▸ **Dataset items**
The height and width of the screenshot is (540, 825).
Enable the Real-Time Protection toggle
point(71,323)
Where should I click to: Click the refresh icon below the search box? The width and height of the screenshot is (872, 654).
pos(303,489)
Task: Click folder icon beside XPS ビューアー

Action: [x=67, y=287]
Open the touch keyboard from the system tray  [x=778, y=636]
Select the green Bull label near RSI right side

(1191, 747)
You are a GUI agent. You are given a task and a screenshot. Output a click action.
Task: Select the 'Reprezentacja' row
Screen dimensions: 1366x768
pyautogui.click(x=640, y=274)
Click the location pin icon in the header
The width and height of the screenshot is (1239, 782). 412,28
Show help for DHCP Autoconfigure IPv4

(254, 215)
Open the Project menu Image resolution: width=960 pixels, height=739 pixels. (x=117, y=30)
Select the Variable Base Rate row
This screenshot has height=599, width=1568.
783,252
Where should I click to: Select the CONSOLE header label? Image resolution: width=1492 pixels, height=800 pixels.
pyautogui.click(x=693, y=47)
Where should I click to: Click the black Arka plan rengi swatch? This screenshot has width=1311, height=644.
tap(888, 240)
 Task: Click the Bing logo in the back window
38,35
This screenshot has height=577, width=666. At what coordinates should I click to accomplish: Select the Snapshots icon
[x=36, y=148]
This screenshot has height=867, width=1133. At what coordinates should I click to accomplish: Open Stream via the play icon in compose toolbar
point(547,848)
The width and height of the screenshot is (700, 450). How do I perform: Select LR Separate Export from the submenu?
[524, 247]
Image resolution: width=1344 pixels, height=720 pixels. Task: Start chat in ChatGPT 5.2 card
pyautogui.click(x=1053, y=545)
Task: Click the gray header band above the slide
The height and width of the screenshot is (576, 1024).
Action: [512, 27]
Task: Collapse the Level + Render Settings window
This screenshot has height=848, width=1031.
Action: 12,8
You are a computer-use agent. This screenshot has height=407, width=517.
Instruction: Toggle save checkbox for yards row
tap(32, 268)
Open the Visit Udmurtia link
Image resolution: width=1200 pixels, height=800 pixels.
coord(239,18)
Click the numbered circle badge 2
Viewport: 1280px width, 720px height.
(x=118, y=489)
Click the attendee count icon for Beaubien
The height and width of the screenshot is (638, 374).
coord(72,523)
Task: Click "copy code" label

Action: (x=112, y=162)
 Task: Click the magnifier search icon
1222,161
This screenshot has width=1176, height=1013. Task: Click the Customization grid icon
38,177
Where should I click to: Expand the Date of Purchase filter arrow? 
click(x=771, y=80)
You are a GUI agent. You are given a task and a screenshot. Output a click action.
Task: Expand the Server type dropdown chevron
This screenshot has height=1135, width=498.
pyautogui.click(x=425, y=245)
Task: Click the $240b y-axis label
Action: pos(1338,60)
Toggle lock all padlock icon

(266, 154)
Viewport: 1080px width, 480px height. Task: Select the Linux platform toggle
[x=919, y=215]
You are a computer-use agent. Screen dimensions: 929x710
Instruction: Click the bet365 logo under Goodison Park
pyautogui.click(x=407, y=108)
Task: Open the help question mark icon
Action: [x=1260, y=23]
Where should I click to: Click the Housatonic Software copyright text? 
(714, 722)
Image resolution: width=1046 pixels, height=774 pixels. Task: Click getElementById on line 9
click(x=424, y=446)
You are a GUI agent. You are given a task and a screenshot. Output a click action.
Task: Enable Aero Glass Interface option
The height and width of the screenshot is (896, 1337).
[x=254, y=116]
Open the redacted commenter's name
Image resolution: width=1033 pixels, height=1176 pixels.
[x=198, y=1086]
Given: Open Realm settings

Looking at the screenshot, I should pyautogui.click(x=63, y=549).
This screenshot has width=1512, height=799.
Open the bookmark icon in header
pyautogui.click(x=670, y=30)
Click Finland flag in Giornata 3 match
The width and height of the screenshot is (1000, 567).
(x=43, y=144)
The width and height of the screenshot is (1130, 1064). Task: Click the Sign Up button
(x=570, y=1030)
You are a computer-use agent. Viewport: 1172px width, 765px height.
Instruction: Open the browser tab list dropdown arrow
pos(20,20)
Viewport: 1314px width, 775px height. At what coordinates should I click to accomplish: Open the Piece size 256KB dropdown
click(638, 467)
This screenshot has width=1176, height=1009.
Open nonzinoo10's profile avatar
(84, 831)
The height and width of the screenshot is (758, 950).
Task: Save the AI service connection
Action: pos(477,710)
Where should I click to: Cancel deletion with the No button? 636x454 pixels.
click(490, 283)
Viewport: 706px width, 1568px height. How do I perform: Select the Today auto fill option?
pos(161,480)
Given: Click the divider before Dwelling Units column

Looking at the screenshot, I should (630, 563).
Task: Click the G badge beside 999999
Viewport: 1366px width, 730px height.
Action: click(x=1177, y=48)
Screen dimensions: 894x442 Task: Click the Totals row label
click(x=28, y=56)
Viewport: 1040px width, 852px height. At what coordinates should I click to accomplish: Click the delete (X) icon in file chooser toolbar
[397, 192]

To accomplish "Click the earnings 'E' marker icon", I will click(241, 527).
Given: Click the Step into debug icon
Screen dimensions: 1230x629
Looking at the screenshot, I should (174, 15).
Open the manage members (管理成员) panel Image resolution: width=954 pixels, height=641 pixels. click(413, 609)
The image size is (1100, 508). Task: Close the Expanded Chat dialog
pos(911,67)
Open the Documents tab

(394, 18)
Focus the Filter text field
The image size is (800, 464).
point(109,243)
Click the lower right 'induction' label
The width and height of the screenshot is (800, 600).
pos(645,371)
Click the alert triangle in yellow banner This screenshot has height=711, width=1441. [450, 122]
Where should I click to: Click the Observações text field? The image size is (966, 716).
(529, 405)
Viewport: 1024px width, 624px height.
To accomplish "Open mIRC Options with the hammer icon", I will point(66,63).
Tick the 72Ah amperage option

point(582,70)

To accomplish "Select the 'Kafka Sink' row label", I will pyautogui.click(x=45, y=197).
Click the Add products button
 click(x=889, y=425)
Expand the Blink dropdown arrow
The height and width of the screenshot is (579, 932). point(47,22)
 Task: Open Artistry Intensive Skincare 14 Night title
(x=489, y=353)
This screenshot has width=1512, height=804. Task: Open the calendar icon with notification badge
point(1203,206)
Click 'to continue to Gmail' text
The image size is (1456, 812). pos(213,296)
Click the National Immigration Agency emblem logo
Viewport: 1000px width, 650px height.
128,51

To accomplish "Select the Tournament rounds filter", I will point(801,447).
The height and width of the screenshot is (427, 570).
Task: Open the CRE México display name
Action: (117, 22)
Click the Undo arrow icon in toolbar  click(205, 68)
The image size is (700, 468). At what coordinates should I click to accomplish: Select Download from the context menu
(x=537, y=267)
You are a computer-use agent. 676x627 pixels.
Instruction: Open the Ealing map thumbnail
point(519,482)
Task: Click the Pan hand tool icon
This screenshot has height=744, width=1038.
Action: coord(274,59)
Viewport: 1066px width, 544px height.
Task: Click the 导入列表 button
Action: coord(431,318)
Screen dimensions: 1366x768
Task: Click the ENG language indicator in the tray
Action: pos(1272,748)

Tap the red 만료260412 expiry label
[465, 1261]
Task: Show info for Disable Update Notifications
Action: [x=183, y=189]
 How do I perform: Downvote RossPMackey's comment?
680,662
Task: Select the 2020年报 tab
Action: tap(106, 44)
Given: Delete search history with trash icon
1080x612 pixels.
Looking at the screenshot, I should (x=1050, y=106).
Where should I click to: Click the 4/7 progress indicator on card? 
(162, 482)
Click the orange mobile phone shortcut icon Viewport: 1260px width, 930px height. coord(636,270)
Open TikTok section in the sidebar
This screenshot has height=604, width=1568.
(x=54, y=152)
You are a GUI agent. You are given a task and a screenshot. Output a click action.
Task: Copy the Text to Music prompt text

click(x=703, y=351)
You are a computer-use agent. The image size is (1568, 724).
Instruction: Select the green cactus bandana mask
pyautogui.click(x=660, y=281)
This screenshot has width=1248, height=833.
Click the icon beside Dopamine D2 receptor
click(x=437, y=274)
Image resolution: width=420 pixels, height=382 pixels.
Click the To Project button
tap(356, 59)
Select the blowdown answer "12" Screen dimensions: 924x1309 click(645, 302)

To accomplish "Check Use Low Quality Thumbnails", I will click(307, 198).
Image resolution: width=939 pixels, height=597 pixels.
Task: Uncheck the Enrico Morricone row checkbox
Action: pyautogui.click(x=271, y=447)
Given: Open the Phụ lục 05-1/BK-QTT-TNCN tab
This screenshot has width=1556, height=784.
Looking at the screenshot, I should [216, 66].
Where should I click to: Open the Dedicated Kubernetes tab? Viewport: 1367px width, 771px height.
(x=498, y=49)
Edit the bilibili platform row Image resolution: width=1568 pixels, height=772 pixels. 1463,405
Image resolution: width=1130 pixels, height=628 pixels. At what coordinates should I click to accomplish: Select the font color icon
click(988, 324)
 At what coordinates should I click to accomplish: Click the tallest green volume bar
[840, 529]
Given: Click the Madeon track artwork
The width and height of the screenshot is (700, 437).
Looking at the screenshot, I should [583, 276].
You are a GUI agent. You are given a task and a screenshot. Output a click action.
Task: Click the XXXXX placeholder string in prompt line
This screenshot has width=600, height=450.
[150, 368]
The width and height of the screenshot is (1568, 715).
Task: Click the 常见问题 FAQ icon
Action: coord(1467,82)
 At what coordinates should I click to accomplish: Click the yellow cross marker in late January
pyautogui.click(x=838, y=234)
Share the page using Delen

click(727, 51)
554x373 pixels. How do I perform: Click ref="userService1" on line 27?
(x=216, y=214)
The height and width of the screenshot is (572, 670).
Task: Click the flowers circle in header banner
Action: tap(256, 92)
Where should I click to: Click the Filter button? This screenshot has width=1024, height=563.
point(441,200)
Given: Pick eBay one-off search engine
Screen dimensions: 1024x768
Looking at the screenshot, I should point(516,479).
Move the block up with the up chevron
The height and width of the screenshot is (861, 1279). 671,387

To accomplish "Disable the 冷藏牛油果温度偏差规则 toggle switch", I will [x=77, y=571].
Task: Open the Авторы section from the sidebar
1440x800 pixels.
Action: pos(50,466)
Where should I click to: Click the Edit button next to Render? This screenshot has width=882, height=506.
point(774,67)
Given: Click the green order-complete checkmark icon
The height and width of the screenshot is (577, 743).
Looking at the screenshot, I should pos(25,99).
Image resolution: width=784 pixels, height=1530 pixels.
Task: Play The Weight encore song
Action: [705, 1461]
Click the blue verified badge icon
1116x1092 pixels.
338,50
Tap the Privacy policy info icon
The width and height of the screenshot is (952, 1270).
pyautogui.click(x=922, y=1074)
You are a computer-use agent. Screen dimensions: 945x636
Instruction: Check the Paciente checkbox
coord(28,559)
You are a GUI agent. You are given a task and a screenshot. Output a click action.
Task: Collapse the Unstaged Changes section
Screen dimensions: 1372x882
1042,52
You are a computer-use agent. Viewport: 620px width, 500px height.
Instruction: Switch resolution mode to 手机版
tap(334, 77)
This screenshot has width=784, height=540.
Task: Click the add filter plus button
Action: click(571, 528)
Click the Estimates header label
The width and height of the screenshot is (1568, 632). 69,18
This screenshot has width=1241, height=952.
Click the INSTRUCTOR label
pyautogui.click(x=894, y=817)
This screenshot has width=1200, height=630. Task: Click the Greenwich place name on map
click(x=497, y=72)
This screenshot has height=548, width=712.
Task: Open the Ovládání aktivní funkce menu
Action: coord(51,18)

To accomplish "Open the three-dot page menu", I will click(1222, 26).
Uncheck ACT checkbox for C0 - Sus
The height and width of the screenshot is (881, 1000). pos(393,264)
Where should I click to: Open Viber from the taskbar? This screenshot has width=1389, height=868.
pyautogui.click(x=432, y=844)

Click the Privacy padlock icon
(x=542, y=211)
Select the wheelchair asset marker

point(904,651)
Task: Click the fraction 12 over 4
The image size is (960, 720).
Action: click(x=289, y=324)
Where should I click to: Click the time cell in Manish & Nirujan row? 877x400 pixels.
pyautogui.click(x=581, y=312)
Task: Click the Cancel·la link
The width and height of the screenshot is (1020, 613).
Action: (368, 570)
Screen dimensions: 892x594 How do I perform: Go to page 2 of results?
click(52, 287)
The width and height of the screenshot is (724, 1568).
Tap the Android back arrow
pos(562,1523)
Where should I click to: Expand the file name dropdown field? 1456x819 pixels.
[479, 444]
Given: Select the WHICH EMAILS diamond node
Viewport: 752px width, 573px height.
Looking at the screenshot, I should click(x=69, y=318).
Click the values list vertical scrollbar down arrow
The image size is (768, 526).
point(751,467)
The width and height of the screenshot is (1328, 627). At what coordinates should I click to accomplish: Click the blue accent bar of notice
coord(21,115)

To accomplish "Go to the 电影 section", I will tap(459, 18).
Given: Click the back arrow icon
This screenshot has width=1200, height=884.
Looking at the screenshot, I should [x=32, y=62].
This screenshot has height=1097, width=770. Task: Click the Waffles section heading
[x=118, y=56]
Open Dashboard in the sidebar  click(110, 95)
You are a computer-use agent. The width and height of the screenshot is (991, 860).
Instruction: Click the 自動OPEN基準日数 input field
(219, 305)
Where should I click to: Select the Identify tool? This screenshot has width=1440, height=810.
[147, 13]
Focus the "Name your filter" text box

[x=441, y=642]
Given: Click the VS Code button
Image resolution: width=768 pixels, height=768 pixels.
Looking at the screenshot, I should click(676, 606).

▸ **TASK OBJECTIVE**
Look through the entries above and report each line where the string "computer" occurs.

▸ **TASK RESPONSE**
You are a computer-use agent. This screenshot has height=407, width=517.
You are a computer-use agent. Screen dimensions: 929x710
You are a computer-use agent. Viewport: 1172px width, 765px height.
You are a computer-use agent. 676x627 pixels.
You are a computer-use agent. The image size is (1568, 724).
You are a computer-use agent. Screen dimensions: 945x636
You are a computer-use agent. Viewport: 620px width, 500px height.
You are a computer-use agent. The width and height of the screenshot is (991, 860).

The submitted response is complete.